Data for this exercise:

***

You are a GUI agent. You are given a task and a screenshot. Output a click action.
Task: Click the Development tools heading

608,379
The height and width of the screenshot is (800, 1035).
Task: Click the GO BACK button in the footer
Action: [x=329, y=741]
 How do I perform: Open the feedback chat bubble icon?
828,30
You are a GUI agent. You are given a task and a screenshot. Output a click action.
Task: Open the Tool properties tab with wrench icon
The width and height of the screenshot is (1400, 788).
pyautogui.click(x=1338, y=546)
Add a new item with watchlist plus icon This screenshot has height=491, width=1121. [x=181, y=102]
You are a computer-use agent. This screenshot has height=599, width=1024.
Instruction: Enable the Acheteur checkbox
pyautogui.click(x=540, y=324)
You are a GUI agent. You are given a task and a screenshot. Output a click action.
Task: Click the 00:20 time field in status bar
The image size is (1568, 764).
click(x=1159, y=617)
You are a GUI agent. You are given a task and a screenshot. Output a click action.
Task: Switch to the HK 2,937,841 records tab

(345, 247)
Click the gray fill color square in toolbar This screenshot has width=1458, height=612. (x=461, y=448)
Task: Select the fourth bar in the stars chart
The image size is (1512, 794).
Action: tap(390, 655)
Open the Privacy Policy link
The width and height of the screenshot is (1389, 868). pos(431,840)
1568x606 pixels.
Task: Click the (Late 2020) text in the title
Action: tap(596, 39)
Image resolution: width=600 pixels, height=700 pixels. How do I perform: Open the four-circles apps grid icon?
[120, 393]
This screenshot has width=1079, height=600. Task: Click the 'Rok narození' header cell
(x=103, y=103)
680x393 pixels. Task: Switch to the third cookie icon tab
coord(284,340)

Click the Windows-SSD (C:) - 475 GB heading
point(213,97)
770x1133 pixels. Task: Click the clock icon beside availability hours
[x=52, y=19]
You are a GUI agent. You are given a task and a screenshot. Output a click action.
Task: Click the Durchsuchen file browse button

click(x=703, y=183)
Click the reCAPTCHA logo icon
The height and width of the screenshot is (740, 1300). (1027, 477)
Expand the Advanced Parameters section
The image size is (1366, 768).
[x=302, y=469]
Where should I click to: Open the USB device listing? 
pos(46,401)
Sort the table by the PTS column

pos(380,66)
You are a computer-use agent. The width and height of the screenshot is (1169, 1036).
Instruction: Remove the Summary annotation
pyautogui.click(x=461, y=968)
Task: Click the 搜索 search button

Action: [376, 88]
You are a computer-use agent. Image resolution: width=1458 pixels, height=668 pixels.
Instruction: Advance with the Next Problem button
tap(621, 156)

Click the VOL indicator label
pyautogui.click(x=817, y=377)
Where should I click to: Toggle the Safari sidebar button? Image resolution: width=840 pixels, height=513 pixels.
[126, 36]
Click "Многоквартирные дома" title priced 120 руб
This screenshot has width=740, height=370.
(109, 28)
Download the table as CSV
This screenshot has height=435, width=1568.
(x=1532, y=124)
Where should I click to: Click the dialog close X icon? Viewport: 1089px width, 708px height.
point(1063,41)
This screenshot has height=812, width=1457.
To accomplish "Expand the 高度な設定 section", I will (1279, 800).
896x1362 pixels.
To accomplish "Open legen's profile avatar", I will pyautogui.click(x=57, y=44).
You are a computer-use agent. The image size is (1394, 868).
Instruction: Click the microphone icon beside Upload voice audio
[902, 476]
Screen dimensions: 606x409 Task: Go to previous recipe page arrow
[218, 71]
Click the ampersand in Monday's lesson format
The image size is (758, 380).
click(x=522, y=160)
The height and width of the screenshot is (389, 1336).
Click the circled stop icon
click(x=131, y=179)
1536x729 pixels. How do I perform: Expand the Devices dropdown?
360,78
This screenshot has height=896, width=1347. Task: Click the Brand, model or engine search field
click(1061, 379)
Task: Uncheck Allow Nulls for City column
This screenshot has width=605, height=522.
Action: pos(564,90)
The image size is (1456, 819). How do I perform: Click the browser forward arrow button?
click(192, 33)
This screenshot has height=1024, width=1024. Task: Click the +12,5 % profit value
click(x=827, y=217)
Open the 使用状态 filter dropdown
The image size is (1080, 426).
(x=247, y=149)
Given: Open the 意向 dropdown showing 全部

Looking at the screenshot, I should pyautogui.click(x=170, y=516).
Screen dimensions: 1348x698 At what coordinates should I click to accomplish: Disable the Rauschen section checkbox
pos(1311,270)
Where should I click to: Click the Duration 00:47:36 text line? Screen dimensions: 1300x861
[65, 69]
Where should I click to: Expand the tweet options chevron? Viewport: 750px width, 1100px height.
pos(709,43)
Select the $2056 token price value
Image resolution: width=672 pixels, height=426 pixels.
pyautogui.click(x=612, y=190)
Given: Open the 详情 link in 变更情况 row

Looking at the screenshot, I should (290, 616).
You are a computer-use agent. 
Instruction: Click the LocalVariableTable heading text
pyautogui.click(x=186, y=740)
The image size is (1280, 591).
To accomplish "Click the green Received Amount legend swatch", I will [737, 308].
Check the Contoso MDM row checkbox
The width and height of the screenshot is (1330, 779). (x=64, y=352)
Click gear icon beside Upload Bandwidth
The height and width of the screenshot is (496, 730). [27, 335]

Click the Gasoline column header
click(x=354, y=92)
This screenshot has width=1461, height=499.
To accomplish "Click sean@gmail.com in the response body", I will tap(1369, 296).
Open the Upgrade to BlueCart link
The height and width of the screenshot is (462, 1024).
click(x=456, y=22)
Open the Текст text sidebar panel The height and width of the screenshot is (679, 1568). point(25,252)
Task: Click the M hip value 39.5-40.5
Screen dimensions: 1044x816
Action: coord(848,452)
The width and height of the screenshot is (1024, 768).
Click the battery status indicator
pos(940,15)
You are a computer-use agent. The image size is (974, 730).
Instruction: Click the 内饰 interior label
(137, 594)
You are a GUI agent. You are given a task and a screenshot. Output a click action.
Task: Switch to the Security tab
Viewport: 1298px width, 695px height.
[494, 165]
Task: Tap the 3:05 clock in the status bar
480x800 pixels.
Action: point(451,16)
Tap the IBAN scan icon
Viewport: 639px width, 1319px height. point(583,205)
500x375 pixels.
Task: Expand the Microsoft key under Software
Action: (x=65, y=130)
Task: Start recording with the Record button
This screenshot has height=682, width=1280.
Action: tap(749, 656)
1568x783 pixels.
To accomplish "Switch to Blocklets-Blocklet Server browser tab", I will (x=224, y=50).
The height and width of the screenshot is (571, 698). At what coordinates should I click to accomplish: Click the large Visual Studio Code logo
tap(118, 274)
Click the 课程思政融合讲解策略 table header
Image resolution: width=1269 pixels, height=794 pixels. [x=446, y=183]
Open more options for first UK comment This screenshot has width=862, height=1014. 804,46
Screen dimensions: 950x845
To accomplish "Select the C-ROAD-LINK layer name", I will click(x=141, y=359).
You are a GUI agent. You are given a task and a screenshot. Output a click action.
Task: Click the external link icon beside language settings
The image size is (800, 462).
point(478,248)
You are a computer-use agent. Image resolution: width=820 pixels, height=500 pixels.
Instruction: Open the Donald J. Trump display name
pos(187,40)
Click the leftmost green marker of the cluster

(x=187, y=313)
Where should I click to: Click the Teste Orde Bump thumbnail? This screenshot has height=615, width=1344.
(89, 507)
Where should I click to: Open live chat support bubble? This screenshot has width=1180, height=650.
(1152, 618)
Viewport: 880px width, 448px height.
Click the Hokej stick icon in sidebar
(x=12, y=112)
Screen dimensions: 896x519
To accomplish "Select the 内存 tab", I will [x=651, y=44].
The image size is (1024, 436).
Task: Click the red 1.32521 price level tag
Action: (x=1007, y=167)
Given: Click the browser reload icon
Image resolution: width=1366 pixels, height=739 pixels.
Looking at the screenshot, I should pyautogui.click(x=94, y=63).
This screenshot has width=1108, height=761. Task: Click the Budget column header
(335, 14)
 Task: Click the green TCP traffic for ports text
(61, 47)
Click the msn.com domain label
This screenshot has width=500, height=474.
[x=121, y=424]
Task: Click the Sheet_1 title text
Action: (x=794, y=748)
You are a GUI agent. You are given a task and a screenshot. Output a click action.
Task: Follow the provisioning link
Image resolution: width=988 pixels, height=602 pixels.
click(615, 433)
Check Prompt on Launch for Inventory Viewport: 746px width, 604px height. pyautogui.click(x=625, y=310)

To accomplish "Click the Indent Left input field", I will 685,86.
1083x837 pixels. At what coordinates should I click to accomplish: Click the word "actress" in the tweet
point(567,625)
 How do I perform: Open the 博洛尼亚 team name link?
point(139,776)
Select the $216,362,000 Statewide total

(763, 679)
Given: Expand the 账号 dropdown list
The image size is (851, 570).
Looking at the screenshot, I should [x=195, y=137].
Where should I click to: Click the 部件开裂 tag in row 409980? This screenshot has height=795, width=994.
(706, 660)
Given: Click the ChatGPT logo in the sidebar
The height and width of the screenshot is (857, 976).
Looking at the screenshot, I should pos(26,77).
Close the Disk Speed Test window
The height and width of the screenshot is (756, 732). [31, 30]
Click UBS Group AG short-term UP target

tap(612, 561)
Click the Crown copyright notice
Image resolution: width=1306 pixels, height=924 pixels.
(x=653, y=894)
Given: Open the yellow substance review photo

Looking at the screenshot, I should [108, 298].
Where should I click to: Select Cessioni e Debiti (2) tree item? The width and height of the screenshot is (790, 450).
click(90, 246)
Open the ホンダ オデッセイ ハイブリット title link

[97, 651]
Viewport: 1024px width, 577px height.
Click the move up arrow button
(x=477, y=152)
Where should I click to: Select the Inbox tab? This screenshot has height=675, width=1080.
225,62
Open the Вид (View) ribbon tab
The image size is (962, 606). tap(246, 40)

***

Exercise aim: Return every line above in which the string "computer" occurs.

Response to this task:
You are a computer-use agent. This screenshot has height=599, width=1024.
You are a computer-use agent. The width and height of the screenshot is (1169, 1036).
You are a computer-use agent. Image resolution: width=1458 pixels, height=668 pixels.
You are a computer-use agent. The image size is (1394, 868).
You are a computer-use agent. 
You are a computer-use agent. The image size is (974, 730).
You are a computer-use agent. Image resolution: width=820 pixels, height=500 pixels.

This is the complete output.